The mission of FIAPO’s campaign is to ban the use of animals in circuses, in particular, elephants. “Most circus elephants were born in the wild, and the spirit of every animal taken from its natural habitat must be broken before it can respond to the demands of a mahout. The mahout’s relationship with the elephant is often romanticised. In reality, every mahout uses negative conditioning to ensure obedience,” he says. “Mahouts often ensure that elephants behave by placing a small stick behind one of their ears,” says Kartick Satyanarayan, co-founder, Wildlife SOS, a Delhi-based NGO that cares for 22 rehabilitated circus and temple elephants in their sanctuaries in Haryana and Uttar Pradesh. “Once the stick is placed, an elephant will stand still for hours knowing that it will be beaten if the stick falls.”

While these elephants interact with humans on a daily basis, they rarely come across other elephants. Consumed by a daily cycle of demand and abuse, they lose their sense of individuality and their capacity to make decisions. Wild elephants spend most of their lives in motion; their size and fast metabolism require them to graze for up to 18 hours a day. Captive elephants, however, spend their days in chains. These animals sway back and forth, bobbing their heads and lifting their feet. “This is called stereotypic behaviour. It is a sign of severe psychological distress.
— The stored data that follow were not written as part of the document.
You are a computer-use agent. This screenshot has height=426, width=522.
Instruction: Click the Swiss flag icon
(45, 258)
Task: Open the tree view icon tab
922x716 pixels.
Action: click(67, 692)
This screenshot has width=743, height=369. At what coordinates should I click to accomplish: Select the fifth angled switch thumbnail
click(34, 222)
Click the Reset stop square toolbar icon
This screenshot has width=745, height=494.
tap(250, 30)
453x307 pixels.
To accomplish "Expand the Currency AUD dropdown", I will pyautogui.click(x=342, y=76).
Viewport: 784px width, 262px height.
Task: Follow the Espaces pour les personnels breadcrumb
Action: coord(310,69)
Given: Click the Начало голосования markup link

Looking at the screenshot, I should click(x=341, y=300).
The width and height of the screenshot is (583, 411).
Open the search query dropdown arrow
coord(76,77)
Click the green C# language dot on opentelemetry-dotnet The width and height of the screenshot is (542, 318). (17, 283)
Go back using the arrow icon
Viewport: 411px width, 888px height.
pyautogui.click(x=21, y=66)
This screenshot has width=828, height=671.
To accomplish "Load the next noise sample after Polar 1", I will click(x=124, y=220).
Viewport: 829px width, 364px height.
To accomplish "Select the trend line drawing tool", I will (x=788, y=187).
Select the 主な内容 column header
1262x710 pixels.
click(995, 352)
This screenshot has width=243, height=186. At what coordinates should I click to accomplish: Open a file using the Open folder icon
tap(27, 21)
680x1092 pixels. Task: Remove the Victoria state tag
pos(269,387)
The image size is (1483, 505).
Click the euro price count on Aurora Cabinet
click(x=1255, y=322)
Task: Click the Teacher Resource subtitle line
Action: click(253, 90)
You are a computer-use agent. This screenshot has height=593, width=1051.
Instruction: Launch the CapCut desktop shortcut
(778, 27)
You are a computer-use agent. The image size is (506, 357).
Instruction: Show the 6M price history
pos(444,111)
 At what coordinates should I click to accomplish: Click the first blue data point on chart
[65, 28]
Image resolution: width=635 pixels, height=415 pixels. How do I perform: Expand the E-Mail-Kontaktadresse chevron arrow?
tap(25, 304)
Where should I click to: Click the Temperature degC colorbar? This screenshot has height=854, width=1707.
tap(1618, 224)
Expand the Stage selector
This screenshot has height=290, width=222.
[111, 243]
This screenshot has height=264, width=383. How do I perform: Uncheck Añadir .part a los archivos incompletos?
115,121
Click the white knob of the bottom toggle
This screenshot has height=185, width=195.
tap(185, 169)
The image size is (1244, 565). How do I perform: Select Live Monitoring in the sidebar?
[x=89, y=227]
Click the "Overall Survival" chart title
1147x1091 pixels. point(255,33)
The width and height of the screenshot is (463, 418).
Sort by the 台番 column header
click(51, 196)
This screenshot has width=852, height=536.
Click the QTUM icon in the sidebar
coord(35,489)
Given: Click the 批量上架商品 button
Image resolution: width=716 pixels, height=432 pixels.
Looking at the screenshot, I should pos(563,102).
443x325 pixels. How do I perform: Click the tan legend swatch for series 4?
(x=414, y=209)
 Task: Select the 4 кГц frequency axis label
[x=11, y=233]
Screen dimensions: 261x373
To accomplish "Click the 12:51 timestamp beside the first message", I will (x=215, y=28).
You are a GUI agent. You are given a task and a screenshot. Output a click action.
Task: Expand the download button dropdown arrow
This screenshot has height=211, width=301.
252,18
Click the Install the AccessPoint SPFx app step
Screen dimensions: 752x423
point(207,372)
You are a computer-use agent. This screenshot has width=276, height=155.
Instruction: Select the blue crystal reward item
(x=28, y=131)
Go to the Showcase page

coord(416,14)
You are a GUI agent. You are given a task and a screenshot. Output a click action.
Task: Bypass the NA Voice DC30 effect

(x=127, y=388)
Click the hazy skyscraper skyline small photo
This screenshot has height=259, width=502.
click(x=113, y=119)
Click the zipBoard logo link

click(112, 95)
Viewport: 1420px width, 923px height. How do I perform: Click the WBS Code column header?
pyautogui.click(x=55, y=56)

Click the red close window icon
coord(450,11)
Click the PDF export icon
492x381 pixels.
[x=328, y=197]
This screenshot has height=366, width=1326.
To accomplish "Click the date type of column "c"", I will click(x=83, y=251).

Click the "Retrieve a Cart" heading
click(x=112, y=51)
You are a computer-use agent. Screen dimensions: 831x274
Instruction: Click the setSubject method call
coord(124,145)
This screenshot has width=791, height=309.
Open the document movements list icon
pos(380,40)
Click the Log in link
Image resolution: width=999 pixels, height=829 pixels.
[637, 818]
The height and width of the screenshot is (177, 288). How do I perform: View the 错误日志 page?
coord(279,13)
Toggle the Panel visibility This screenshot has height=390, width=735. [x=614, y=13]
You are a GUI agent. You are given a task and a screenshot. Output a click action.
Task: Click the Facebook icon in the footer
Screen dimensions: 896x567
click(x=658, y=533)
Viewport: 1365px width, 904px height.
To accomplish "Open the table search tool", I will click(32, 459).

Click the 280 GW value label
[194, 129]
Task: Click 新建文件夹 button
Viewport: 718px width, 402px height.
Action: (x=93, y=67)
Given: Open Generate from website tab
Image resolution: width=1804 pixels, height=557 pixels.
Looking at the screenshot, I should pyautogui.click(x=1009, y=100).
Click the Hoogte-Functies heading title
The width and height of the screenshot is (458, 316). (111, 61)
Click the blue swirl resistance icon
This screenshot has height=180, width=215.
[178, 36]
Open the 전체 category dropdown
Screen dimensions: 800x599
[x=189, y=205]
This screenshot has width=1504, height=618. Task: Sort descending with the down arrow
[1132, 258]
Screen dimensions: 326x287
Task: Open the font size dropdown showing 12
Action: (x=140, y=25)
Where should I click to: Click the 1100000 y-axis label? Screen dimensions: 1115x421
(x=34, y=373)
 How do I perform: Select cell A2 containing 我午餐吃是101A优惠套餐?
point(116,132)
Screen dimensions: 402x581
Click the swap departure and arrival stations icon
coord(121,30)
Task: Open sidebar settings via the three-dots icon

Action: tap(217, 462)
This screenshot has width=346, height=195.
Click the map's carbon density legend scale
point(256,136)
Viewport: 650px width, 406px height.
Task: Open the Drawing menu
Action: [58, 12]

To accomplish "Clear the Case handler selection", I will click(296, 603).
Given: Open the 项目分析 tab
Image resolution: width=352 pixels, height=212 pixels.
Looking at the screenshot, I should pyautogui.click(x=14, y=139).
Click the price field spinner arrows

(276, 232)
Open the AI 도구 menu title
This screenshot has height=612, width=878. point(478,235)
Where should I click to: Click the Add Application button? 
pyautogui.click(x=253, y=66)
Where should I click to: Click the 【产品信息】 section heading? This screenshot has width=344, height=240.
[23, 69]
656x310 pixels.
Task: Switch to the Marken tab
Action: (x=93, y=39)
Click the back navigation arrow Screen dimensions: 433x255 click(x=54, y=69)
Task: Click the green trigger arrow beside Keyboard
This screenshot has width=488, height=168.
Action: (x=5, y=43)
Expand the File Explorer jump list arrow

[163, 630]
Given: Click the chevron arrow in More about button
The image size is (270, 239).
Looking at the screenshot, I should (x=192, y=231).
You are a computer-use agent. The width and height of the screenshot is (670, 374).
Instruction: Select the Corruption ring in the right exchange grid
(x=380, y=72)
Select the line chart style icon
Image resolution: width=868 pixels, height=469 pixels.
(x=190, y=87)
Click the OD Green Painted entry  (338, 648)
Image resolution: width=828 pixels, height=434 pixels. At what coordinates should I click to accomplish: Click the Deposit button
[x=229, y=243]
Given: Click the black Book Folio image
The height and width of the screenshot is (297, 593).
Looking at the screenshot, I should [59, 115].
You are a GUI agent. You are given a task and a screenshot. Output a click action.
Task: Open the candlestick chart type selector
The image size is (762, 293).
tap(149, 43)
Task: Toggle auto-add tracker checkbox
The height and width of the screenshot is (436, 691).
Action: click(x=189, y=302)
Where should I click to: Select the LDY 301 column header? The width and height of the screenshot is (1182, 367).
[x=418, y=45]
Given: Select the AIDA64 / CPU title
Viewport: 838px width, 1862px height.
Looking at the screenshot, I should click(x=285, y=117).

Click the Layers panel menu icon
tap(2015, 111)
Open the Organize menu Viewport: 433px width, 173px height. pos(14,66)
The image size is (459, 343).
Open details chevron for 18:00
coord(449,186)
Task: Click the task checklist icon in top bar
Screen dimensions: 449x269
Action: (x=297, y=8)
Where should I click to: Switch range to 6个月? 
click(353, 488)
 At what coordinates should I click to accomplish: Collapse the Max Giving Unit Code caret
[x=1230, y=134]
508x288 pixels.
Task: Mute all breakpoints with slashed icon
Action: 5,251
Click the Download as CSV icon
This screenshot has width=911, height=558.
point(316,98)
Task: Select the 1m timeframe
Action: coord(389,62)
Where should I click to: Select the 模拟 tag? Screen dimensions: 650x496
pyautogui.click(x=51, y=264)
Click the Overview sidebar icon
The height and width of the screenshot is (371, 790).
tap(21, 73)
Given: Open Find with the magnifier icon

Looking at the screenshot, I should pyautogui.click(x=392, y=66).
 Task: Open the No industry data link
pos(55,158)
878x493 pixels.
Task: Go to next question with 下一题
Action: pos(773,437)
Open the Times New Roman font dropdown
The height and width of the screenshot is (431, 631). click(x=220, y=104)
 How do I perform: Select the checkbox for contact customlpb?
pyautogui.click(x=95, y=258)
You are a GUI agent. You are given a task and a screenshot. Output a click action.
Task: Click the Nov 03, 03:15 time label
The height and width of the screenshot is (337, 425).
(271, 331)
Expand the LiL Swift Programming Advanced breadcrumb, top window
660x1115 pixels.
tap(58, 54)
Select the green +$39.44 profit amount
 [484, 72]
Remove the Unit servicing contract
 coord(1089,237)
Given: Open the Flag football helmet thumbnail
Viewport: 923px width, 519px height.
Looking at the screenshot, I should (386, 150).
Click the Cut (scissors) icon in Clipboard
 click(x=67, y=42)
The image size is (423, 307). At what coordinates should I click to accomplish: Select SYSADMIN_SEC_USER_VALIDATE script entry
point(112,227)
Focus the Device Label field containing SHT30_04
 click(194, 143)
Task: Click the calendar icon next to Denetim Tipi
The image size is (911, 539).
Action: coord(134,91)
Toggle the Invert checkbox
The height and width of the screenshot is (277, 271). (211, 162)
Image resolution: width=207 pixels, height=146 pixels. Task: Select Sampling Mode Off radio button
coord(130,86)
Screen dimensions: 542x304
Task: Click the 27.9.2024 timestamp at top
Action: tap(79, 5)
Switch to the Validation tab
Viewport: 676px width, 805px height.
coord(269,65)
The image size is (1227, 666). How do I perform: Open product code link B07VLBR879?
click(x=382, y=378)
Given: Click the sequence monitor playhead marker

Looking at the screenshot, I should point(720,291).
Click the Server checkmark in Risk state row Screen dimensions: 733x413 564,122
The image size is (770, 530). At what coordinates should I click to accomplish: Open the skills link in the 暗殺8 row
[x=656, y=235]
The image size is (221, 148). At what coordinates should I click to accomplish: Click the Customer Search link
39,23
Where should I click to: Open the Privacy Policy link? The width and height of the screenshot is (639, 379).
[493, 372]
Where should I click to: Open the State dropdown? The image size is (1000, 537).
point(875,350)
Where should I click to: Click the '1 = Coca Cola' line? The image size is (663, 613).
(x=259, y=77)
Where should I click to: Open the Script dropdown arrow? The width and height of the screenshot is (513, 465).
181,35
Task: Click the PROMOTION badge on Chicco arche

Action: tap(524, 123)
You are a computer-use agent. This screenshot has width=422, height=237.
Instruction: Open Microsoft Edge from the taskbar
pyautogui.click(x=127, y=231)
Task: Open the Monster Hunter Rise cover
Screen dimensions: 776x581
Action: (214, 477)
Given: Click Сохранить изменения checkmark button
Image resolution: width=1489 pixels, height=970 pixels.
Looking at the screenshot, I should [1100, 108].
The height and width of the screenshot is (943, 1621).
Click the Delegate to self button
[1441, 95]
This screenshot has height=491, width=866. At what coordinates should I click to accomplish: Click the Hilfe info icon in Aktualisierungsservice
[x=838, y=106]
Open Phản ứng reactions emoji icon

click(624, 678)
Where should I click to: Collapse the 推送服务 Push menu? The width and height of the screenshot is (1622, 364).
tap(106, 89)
Elephants sway when they have no other way to dissipate their excess energy,” says Dr Gochalan, a veterinarian who supervises the 19 rehabilitated elephants in Wildlife SOS’s Agra sanctuary.

India’s Ministry of Environment, Forests, and Climate Change has two acts that organisations like Wildlife SOS and FIAPO can use to demand the release of captive elephants: the Wildlife Protection Act of 1972 and the Prevention of Cruelty to Animals Act of 1960. These organisations scour the records that elephant owners are required to keep, looking for instances where elephants have crossed state borders without the necessary permit. They also have veterinarians determine whether the elephants are treated with acts of cruelty as defined in the Prevention of Cruelty to Animals Act.

Dr Gochalan confirmed within seconds of meeting Mia, Sita, and Rhea last autumn that they were living in an abusive environment. At the intervention of the ministry, Mia and Sita were rescued in November last year and transferred to Wildlife SOS’s Mathura sanctuary. Rhea was re-united with her sisters last week.

Prahlad Rajvar, their mahout, was also taken to Mathura and taught how to care for the elephants in a more compassionate way. “In the circus, I worked under a man who would tell me which tricks I had to make the elephants perform. Here, the elephants are my boss,” says Rajvar, as he waits for Mia to wake up from a nap so he can bathe her.

For the first time since she was a calf, Mia can sleep lying down. She cracks open one eye and strokes Rhea’s forehead with her trunk every few minutes to make sure her sister is still standing above her.